Once you find the line with "Task: Click the yellow copy toolbar icon" in the entries below, return exactly every line from it through the line with "This screenshot has width=988, height=642.".

Top of Dataset entries

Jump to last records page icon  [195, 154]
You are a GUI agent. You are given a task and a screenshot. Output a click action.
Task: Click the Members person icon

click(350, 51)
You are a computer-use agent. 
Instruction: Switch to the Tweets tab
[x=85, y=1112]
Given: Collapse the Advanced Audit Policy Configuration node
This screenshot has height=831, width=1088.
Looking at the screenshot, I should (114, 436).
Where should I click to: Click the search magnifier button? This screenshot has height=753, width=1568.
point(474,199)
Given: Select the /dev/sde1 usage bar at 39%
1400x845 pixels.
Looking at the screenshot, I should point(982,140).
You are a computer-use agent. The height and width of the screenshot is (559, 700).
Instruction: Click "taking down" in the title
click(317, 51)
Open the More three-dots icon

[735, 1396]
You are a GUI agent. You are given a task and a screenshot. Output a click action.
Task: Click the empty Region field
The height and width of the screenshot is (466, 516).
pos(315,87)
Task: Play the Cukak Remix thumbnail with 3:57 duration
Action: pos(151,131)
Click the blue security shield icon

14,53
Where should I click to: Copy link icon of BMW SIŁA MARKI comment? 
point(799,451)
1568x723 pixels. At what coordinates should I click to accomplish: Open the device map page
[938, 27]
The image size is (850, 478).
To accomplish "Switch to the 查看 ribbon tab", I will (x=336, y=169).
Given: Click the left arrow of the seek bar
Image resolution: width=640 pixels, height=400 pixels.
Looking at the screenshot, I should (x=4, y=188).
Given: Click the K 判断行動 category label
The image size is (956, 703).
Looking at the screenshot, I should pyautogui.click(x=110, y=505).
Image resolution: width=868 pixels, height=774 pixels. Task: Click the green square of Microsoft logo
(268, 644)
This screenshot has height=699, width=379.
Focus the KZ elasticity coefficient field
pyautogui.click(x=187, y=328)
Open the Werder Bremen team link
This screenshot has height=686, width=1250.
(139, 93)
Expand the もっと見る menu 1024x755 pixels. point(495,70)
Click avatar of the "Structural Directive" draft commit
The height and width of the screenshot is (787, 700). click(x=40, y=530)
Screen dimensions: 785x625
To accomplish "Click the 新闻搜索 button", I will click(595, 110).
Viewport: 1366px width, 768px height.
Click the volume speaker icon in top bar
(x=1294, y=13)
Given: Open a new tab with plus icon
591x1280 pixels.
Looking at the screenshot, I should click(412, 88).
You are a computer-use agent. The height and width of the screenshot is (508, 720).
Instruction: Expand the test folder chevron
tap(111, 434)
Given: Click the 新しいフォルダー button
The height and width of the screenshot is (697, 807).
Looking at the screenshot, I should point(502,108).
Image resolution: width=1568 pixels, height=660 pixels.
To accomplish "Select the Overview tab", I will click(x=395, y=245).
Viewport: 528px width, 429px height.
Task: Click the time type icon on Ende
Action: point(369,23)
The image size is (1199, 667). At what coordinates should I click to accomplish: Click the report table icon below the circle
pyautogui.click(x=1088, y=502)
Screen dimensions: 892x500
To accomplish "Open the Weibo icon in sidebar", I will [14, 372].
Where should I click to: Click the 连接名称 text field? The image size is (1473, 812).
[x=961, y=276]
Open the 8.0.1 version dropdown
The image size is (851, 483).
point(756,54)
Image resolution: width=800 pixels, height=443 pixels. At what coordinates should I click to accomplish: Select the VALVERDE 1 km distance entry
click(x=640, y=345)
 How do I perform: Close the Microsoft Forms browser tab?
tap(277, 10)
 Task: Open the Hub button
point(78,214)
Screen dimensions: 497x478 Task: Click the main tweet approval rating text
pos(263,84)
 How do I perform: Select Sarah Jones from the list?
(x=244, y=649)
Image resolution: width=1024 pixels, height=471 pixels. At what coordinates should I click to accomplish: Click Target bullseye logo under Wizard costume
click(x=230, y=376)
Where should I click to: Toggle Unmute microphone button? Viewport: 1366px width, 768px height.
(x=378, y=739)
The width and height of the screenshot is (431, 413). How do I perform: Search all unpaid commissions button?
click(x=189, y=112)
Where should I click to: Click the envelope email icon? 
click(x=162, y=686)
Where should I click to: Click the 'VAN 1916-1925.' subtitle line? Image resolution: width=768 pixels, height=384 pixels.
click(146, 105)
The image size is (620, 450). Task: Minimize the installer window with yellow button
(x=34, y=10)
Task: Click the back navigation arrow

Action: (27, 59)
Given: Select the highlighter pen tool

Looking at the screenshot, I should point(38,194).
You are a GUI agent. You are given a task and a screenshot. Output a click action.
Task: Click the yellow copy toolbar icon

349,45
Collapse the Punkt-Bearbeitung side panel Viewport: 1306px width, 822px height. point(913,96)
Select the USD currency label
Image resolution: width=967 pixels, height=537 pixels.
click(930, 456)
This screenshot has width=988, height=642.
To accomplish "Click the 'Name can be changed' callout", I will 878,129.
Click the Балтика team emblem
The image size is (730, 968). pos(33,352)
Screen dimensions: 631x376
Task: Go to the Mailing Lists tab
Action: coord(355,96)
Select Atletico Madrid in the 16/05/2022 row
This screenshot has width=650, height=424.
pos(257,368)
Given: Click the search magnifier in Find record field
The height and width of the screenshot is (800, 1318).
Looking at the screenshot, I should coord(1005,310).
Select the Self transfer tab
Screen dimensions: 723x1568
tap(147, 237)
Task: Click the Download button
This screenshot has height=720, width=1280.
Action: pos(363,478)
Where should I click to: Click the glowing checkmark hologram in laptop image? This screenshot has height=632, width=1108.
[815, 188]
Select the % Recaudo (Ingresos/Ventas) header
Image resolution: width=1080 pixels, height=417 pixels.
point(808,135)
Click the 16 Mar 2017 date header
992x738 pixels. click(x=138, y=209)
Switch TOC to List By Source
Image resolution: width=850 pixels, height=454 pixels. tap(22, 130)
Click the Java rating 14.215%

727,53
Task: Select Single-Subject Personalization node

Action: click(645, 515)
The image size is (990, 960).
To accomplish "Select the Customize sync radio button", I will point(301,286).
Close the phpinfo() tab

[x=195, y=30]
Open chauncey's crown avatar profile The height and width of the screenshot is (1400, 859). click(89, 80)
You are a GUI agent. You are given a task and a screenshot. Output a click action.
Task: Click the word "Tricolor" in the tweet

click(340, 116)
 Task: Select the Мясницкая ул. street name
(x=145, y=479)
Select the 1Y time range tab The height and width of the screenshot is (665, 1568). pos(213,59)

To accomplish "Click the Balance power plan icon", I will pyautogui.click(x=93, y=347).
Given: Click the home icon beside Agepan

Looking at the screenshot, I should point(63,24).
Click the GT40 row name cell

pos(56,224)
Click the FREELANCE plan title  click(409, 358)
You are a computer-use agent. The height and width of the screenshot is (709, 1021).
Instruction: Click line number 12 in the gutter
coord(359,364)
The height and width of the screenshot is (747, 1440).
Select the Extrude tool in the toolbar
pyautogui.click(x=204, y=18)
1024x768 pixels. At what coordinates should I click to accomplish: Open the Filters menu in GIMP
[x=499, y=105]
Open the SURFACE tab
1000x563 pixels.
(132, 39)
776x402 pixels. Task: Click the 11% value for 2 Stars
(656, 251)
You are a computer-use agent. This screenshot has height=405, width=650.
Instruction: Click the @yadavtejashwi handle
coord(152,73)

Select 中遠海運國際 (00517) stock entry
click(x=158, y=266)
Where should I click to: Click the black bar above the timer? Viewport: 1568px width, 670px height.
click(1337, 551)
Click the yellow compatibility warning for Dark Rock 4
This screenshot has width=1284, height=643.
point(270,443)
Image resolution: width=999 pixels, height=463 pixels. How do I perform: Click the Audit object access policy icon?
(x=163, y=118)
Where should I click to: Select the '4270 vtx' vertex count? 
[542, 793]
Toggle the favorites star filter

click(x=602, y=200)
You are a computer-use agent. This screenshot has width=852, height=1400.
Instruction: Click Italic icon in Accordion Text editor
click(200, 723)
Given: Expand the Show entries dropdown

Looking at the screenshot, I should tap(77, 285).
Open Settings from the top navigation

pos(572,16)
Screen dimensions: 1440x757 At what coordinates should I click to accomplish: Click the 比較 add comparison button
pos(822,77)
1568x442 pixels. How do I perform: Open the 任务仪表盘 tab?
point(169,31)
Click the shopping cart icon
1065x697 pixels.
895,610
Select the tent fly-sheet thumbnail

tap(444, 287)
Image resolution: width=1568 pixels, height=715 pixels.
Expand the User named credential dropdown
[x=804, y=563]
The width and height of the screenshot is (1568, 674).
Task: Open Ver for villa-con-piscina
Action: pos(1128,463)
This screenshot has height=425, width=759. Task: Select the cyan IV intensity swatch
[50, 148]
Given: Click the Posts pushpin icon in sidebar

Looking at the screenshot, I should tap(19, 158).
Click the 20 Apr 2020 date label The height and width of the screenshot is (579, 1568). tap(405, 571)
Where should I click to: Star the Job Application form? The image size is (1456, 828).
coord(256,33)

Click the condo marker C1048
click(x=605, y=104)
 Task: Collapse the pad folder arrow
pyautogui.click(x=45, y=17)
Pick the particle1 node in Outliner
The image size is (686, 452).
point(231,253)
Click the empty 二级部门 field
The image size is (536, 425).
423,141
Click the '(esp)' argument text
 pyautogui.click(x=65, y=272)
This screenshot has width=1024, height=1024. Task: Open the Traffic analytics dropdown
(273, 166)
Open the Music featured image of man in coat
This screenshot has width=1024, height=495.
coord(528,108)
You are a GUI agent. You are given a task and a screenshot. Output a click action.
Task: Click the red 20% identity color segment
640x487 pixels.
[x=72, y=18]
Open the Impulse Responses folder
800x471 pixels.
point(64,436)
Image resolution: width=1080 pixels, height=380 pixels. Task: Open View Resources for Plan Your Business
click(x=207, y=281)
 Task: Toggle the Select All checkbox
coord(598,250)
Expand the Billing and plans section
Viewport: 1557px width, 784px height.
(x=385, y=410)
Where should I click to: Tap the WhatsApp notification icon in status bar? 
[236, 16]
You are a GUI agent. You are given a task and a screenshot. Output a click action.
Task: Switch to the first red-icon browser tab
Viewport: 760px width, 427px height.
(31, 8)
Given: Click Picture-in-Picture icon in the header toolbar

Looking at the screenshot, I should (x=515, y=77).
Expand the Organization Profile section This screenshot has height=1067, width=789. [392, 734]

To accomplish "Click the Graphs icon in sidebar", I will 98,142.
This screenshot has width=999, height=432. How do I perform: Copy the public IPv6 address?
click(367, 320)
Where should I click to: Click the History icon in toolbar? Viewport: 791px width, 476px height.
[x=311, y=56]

Bottom of Dataset entries

__Answer to this task__
Task: Click the yellow copy toolbar icon

349,45
Collapse the Punkt-Bearbeitung side panel Viewport: 1306px width, 822px height. point(913,96)
Select the USD currency label
Image resolution: width=967 pixels, height=537 pixels.
click(930, 456)
This screenshot has width=988, height=642.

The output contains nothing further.